CONSIGNES DE L'EXERCICE.
D'après l'extrait choisi, en quelle année l'accompagnement éducatif est-il prévu pour les lycées ?

Je m'aperçois ce matin que Claude Lelièvre fait le point clairement sur ces aspects, je ne peux que renvoyer à son blog.

Il y a un consensus assez largement répandu sur le fait que les horaires et programmes du lycée sont trop lourds, que les élèves n'ont le temps ni d'apprendre, ni de réfléchir, encore moins de faire du sport ou d'autres activités. (Je sais, si ils passaient moins de temps sur MSN ou pendus à leur mobile... mais ça on n'y peut rien).

On est un peu moins d'accord, mais enfin presque, sur le fait que les redoublements sont inutiles et coûteux, et que notre système dépense plus d'argent pour le secondaire que pour le supérieur, pour des résultats, euh, des résultats disons inférieurs à ce que l'on serait en droit d'attendre.

Or les mesures annoncées aujourd'hui vont plutôt dans le sens d'une aggravation des conditions de gestion du système éducatif.

On diminue le nombre de postes en créant de nouveaux dispositifs ! (pour mémoire : soutien scolaire, accompagnement éducatif généralisé dans tous les collèges en 2008 et prévu aussi pour les lycées en 2009, introduction de l'histoire des arts...réforme des filières STSS du Bac technologique, et des Bac pro.)

ENREGISTREMENTS LISTÉS.
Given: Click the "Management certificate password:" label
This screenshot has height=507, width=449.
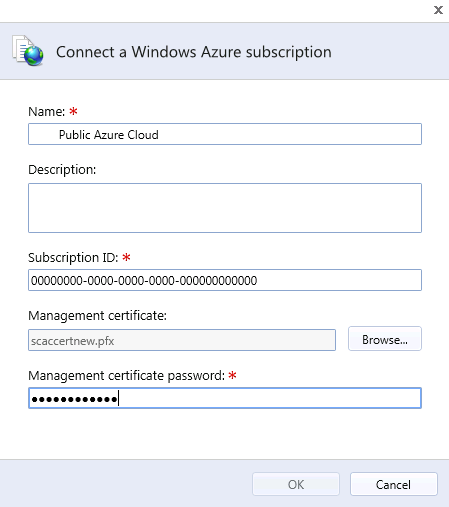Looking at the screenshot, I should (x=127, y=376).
* * *
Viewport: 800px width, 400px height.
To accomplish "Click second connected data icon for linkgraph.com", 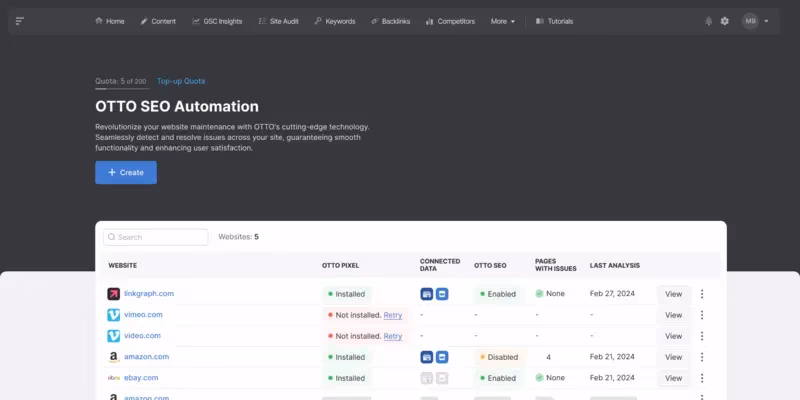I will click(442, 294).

VOTRE RÉPONSE.
En 2009.